Robert Wilonsky reported the episode this way Wednesday on his Dallas Observer blog: “Monday night, KDFW-Channel 4 ran a piece about 70-year-old James Walton, owner of Able Walton Machine & Welding in West Dallas, who, early Sunday morning, shot and killed [a] man trying to break into his business. What made Walton’s story so extraordinary was that it was the second time he’d killed an intruder in three weeks. As it happens, Walton also lives at his place of business.
“. . . Rebecca Aguilar’s piece elicited a torrent of outrage, both on local blogs (chiefly FrontBurner but also elsewhere) and from viewers who began deluging the station with angry calls Monday night and much of the day yesterday. As Trey Garrison pointed out on D’s blog:
“‘This is her idea of journalism? Ambushing a 70-year-old man who has been through life-and-death twice in three weeks? “Are you a trigger happy kind of person? Is that what what you wanted to do? Shoot to kill?” Good Lord, I hate the people in this field.’
“Well, Trey need not worry about Aguilar, at least for a while: Unfair Park has confirmed that Aguilar . . . has been indefinitely suspended, based on concerns about how Aguilar treated Walton.”
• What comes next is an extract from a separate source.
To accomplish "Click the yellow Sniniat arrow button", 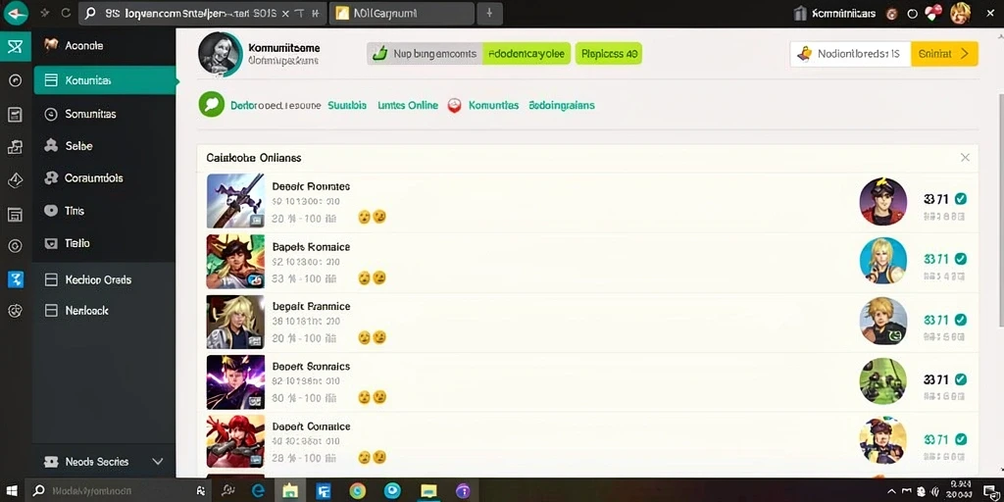I will tap(944, 55).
NAHJ disagreed. “What she did was obtain an exclusive interview for your station in a professional manner. This is far from the ‘ambush’ that has been portrayed in the blogosphere,” Rafael Olmeda, NAHJ president, wrote to Kathy Saunders, vice president and general manager of the station.
“Her suspension certainly mystifies us. The only explanation we can think of is that the news director, Maria Barrs, let herself be unduly influenced by the emails being received at the station from a certain segment of the viewers who apparently have other agendas and not journalism principles as their main concern.
“. . . The unceremonious and humiliating way Ms. Barr walked Ms. Aguilar out of the station before the astonished looks of her colleagues on Tuesday adds insult to injury. Even more shocking to us, Ms. Aguilar has received death threats by phone at your station as a result of this story, yet has not received support from her supervisors or management.”
Saunders did not return telephone calls from Journal-isms on Thursday. Aguilar referred calls to her lawyer, who was not immediately available.